The professional mobile device dissectors at iFixIt are back this week with their latest all-out dismantling of an all-new Apple device — specifically, the company’s 11-inch iPad Pro (2018) — which follows in the footsteps of their earlier teardown’s of the 2018 Mac mini and 13-inch MacBook Air.
As noted in their official write-up, the iFixIt team began by removing the 11-inch iPad’s edge-to-edge LED-backlit IPS display, which revealed a clean interior compartment featuring four strategically placed audio domes each comprising one subwoofer and one tweeter, apiece.
In their subsequent struggle-turned-success accessing the main logic board, iFixIt pointed to the 11-inch iPad’s sprawling speaker array (along with its redesigned logic board cover) for initially offering limited access to the area upon which Apple’s A12X Bionic SoC, a 64GB Toshiba flash storage chip, two Micron RAM chips (4 GB), an NFC controller, Wi-Fi/Bluetooth module, two Broadcom touchscreen controllers, and a Texas Instruments power controller are all located.
Moving on to the 11-inch iPad Pro’s battery, iFixIt found that Apple employed the same stretch-to-release battery tab design as seen in its latest 13-inch MacBook Air refresh. Most notably, this design, which for iPad Pro features a total of 12 tabs and 6 U-shaped pull strips, makes for a much more easily repairable battery in comparison to the previous-generation iPad Pro.
The battery itself, which was discovered to hold a maximum capacity of 7,812 mAh, was reportedly difficult to access, however, due to Apple’s extensive use of an industrial adhesive.
“While the battery has repair-friendly stretch-release adhesive with twelve pull tabs, a final bit of tough conventional adhesive stymies what should be an easy battery replacement.”
iFixIt also pointed out that the 11-inch iPad Pro’s 29.45 Wh battery is a slight downgrade from the 30.8 Wh battery used in last year’s 10.5-inch iPad Pro.
When examining the new iPad Pro’s Face ID components, notably the TrueDepth camera system, iFixIt notes the components are the same hardware Apple employs in the iPhone X, XS, and XR — although they’re configured in “a slightly modified form factor” to help it all fit snugly within the tablet’s ultra-thin top bezel.
Calling it “a huge win for repair,” iFixIt then pointed out the new iPad Pro’s switch from Lightning to the ubiquitous next-gen USB-C charging and data transfer standard, noting that unlike the logic board-soldered Lightning ports on previous iPad models, the USB-C port on the new iPad Pros can be replaced without having to remove the whole kit and caboodle.
Even despite its few sweet spots, however, Apple’s 11-inch iPad Pro ultimately received just 3/10 as a repairability score on iFixIt’s rigorous scale, with 10 being the easiest to repair and 1 being, well, better luck next time…
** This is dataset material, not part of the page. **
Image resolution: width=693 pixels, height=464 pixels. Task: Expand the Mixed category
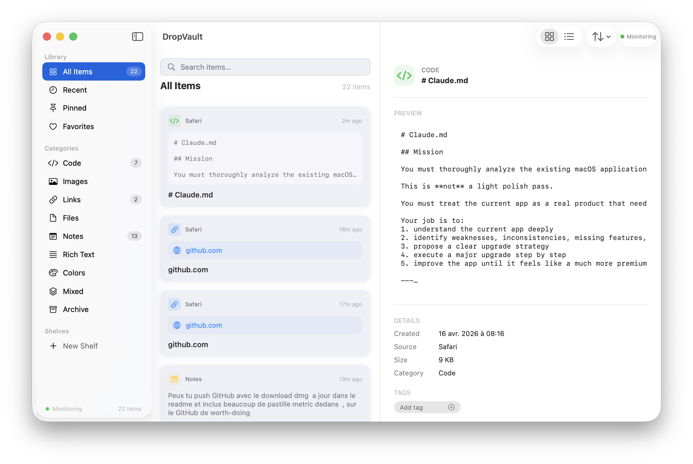pos(73,291)
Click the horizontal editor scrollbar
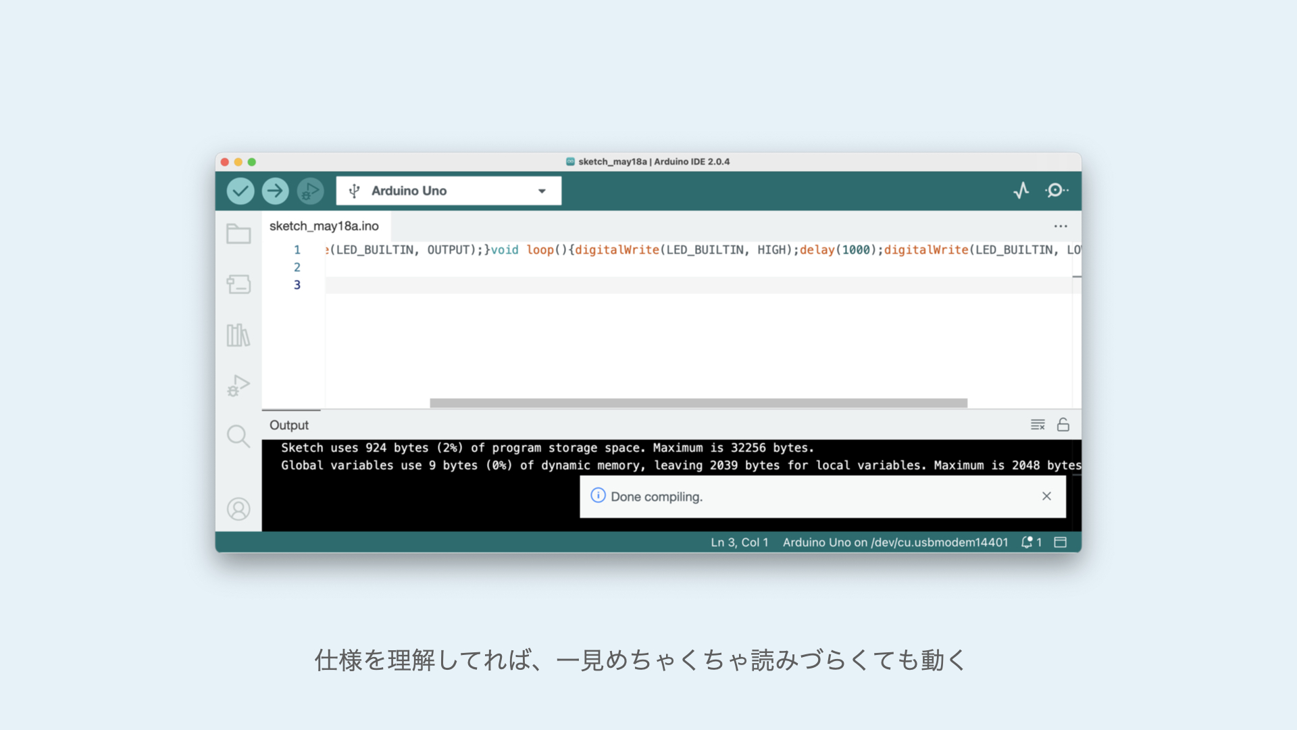 pyautogui.click(x=698, y=403)
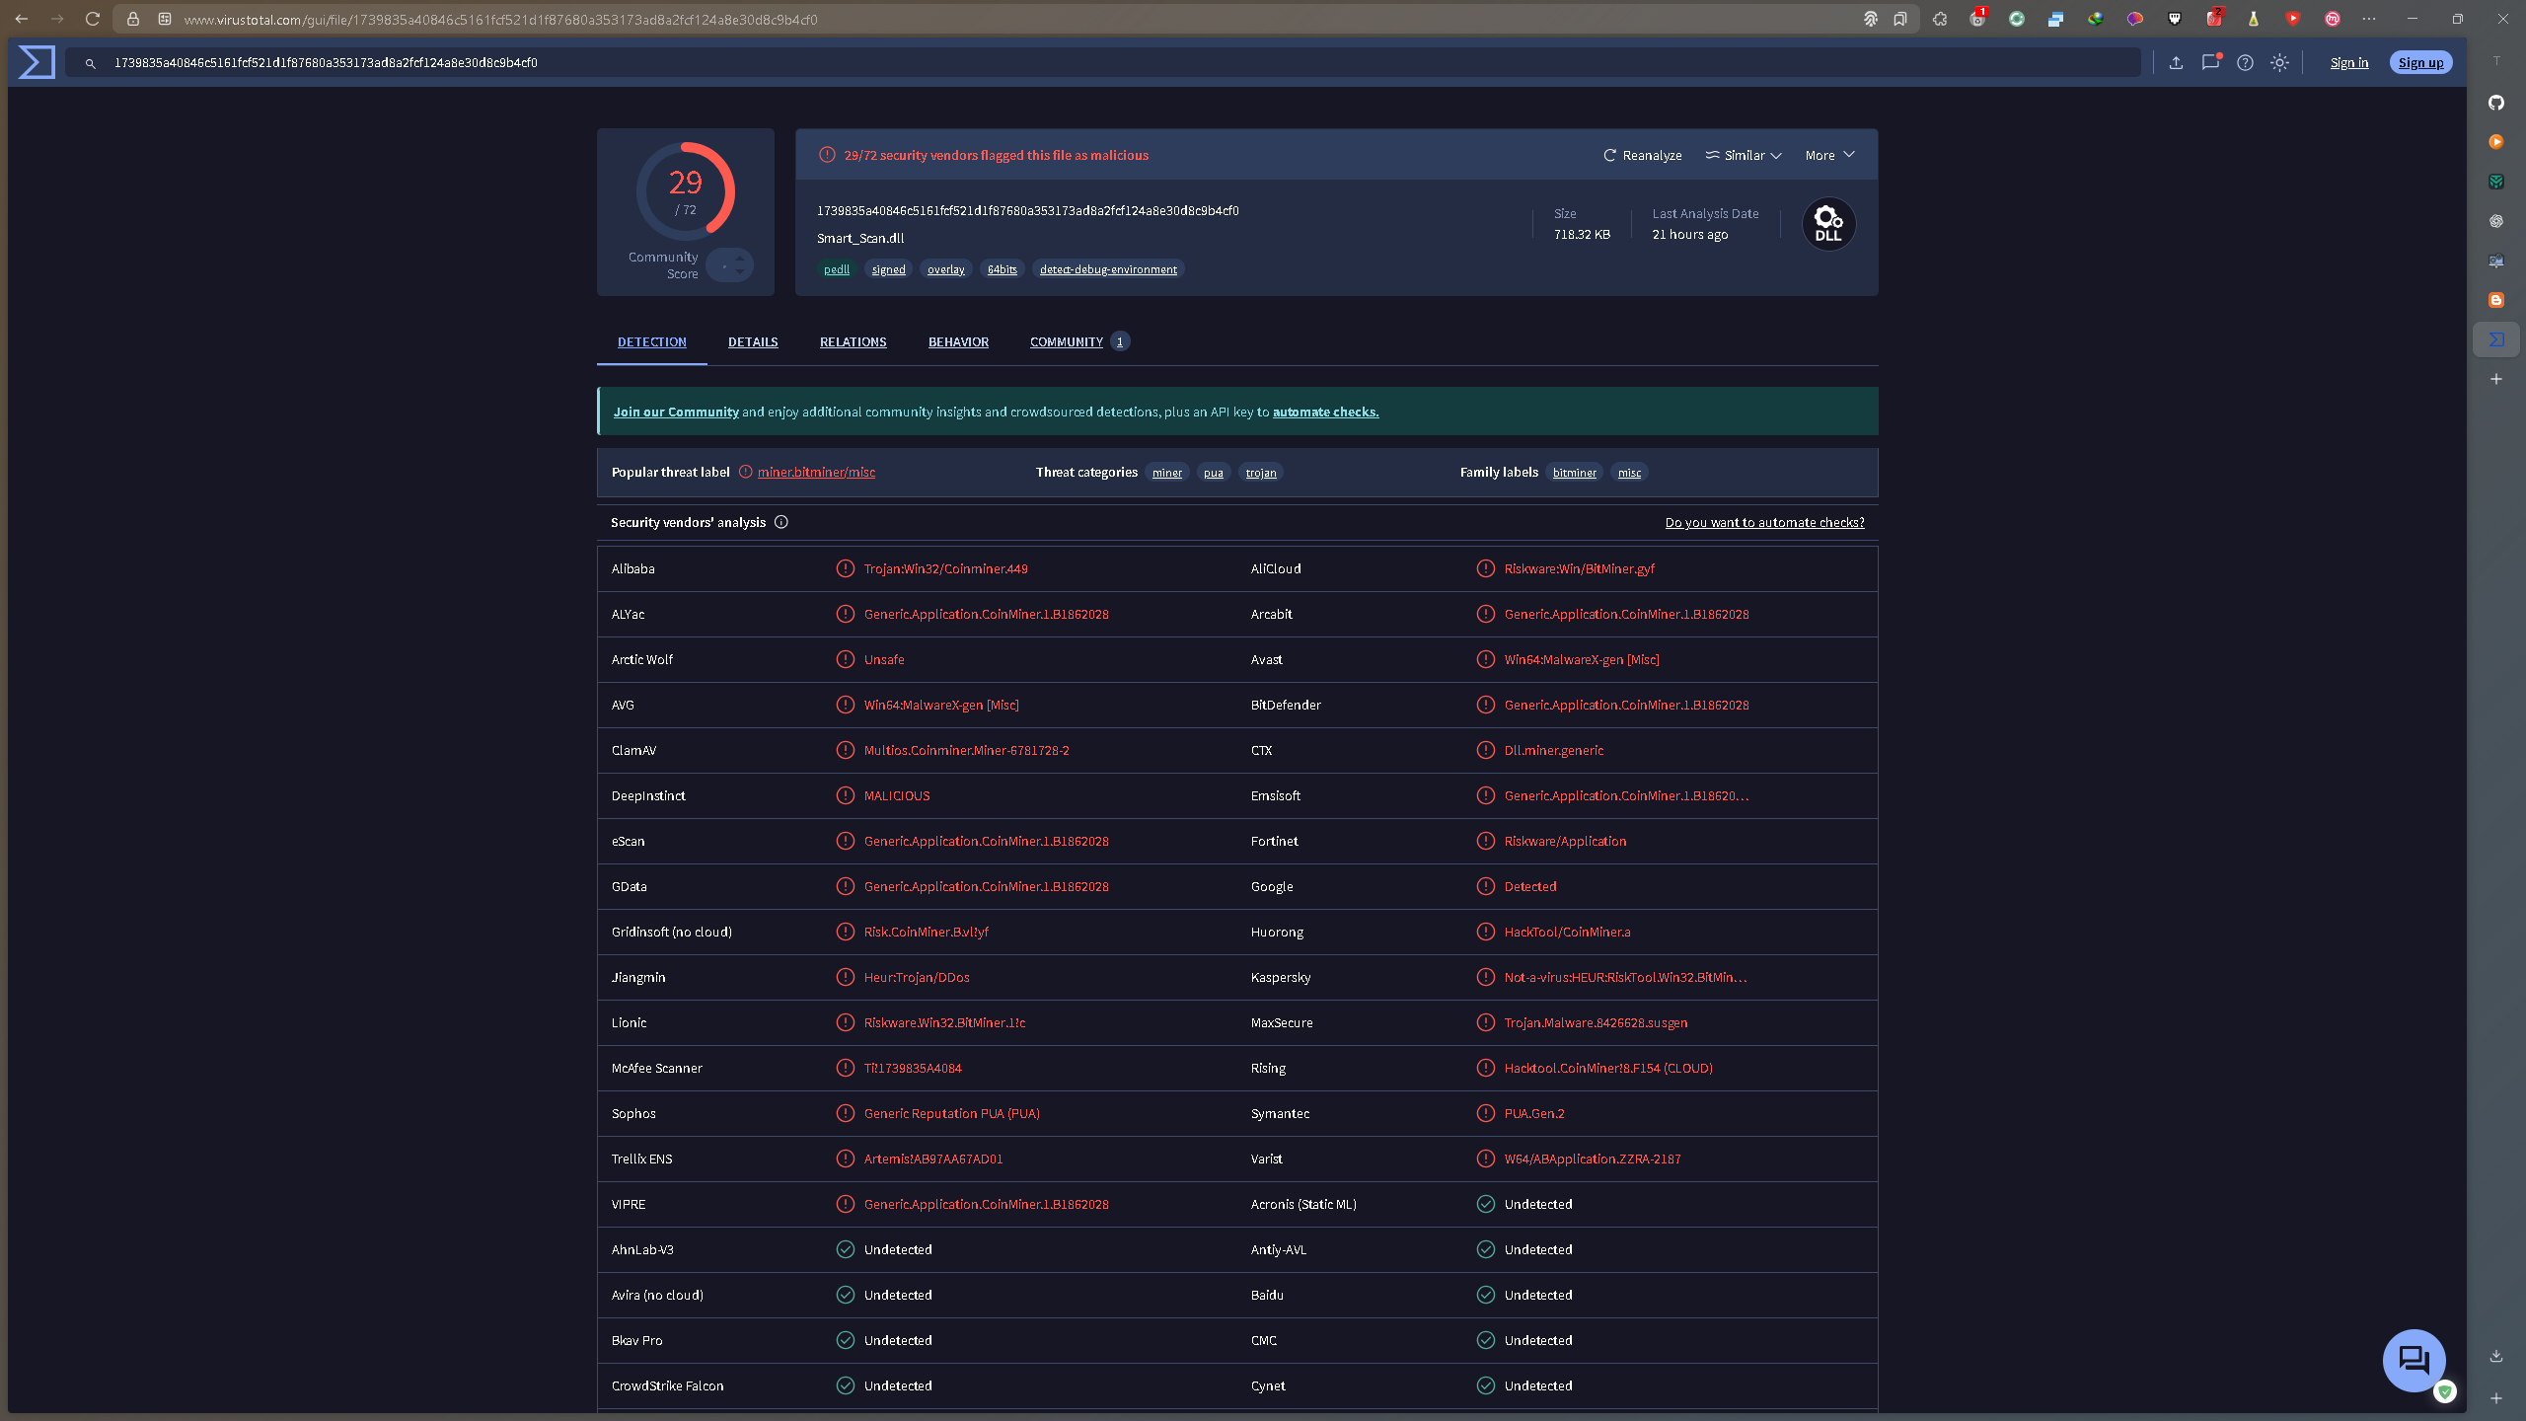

Most poignantly, in their final analysis, iFixIt noted that the main issue with the latest iPad Pro is its excessive use of adhesive, which was “nearly everywhere” on the inside, and, in their own words, “stymies what should be an easy battery replacement.”
Apple Pencil Gets Sliced in Half
Alongside their 11-inch iPad Pro teardown, the iFixIt team decided to take a closer look at the inner-workings of Apple’s latest Pencil device, which, upon being sliced in half, revealed a slate of internal components including the battery, wireless charging coil, various magnets, and a Broadcom touch controller.
Moat notably, however, the team discovered within the stylus what can only be described as a “capacitive grid,” as explained best in their own words:
“We found an entire capacitive grid wrapped around the [Apple Pencil] body,” iFixIt says, noting that it’s likely used to register tap inputs, while suggesting that even more complex gesture-based input options may be coming in the future.